First off, I love everything about Creature Comfort’s branding. All of the design elements of their brand are built on clean lines and bright colors. The brewery is housed in a beautifully renovated mechanic shop. There’s reclaimed wood lining the bar and metal piping running throughout. The only bad thing about Creature Comforts and this beer specifically is the demand. Creature Comforts knows they’re brewing gold there, but it’s hard not to believe that they’re purposefully not brewing enough to meet their demands. Either way you look at it, the beer is still great and if you want a quality brew, look their direction. If you’re ever in Athens, I suggest taking the tour. Anyways, lets get to the beer.
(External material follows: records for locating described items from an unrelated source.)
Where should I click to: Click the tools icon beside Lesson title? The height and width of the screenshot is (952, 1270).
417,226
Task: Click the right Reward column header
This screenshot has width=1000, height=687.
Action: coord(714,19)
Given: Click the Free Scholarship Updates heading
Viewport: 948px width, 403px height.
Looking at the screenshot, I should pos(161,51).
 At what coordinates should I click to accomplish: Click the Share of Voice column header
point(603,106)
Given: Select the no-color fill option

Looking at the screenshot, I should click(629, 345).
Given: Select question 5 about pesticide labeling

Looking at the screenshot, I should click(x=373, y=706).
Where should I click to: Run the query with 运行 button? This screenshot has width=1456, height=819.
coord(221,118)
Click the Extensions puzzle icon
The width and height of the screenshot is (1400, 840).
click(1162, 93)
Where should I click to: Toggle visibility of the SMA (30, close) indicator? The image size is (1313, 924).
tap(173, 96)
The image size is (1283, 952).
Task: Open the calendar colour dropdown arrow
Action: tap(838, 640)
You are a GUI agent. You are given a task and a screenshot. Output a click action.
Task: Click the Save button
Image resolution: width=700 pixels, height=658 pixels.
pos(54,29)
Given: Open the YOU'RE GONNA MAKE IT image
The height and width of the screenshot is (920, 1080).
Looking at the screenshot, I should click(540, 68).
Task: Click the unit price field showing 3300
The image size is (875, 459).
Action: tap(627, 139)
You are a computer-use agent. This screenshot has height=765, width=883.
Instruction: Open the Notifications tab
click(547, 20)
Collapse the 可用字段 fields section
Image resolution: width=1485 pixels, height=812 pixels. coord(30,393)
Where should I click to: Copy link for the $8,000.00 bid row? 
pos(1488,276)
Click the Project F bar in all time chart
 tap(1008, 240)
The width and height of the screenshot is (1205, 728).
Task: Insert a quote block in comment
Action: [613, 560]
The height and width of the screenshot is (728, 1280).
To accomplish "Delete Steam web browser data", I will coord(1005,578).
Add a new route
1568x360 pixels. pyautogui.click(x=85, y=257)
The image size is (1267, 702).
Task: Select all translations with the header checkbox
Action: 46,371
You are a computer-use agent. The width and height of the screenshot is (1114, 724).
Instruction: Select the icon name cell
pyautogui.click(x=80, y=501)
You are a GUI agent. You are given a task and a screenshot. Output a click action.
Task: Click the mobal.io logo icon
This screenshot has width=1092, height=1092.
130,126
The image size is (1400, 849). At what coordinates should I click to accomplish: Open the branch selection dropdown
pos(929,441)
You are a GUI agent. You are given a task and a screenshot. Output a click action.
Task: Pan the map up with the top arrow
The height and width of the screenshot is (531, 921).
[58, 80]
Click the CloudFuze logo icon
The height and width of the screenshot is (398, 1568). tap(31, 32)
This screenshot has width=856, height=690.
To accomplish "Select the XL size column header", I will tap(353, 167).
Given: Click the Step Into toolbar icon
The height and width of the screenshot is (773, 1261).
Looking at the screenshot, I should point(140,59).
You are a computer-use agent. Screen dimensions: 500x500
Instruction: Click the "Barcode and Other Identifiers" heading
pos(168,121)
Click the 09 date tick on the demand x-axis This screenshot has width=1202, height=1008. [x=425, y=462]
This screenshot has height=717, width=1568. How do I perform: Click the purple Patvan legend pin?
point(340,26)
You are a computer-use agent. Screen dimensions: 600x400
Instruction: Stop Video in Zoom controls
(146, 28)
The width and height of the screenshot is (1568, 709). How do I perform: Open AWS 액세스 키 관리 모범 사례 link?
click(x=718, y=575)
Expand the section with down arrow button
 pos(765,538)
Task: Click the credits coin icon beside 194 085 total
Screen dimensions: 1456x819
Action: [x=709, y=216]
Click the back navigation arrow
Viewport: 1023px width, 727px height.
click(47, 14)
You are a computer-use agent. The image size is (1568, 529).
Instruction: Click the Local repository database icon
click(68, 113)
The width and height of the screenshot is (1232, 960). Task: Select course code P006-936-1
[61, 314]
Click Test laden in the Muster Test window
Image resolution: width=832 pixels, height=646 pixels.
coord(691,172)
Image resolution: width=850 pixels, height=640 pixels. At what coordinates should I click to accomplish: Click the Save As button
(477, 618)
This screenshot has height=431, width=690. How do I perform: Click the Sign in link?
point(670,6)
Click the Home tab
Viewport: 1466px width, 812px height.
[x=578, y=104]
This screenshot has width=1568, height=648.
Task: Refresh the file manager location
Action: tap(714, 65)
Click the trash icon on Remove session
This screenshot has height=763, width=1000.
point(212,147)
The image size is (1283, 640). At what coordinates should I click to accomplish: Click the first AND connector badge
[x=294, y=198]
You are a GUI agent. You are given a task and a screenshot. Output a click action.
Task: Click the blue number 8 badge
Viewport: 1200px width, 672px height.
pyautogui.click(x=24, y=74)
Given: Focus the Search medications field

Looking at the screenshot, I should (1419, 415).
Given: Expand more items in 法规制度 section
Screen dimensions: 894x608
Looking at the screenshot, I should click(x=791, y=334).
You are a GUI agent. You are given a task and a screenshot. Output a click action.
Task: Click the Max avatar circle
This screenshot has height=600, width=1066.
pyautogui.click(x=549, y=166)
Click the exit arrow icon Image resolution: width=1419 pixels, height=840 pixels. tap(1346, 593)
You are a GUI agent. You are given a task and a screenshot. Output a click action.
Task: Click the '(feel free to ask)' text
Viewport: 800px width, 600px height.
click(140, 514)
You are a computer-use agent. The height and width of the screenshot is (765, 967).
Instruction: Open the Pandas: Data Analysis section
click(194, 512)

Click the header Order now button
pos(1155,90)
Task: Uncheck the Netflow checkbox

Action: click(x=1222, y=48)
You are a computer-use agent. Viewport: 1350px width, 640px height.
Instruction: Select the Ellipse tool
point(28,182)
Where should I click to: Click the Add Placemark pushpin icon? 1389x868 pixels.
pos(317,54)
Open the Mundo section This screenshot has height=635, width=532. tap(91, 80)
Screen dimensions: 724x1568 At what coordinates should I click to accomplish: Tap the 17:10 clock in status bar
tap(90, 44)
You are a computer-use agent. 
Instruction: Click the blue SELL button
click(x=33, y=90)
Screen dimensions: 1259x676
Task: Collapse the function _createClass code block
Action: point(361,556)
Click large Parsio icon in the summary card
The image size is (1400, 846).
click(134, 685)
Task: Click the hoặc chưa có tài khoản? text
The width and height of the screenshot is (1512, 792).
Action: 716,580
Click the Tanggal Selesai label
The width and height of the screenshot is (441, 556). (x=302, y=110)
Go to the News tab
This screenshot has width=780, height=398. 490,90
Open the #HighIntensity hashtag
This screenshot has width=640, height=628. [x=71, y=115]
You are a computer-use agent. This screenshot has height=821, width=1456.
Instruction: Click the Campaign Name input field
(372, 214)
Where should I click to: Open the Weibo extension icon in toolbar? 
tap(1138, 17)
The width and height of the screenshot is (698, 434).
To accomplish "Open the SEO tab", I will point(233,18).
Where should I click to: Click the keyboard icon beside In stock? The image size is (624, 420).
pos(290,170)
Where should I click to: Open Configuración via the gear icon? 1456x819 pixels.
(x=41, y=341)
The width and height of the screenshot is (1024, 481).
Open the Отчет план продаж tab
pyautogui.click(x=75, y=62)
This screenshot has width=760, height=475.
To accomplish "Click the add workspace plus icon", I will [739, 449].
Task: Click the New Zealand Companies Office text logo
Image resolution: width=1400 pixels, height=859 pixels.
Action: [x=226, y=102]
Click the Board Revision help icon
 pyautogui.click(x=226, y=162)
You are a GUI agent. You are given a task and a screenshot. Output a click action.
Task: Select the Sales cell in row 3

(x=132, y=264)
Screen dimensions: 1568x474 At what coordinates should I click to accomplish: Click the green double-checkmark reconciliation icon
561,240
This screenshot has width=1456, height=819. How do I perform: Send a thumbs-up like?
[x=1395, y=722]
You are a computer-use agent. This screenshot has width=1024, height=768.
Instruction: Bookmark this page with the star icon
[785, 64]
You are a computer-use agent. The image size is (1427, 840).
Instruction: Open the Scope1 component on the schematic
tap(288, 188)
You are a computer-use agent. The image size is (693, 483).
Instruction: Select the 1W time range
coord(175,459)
I poured the beer into a pint glass to get every bit of the aroma and flavor that it had to offer. The beer pours a golden orange color with a thin white head that sticks around for quite a while, but after it does recede, it clings to the side of the glass quite nicely. The aroma is amazing and that’s really all you can say. A lot of prominent pine notes with strong hints of grapefruit and some subtle notes of other citrus fruits. When the beer warms a bit, the citrus aroma kicks up a little bit and you can also begin to pick up on the bread-like malt that mostly gets masked by the citrus forward hops.

Each sip begins with a powerful grapefruit peel and citrus hop takeover. Combine that with a powerful punch of grapefruit juice and you have a something that tastes more like a juice cocktail than a beer. After the grapefruit bomb, you start to pick up on some of the grassy hops that continue to build the intense flavor of the beer. There’s some light bread-like malt that builds the backbone up and rounds out the flavor. Some added alcohol flavors gives the entire beer a little kick as well as a warming aspect. After the beer warms, you get even more of the grapefruit and a pretty strong pine finish.

Mouthfeel is quite unique for an IPA of this caliber. There’s a really soft feel to the beer that’s almost like velvet. I would compare the mouthfeel to that of a stout, but I know that I’m drinking an IPA because of the hop bite that you get. There’s a complementary amount of carbonation that doesn’t really make the beer too hard to drink or too heavy. Although, let it be known that you’re not going to be pounding these. It can get a little heavy, so be warned.

Overall, this is a perfect execution of the American IPA style. There’s a great citrus complexity that pairs greatly with the bread-like backbone to create a wonderfully put together brew. You get grapefruit tartness and the dank properties of the pine and a perfectly built malt backbone. This is one beer that I cannot wait to drink again and if I can find it, I’ll buy as much as I can. Seek this one out if you want something worth writing about.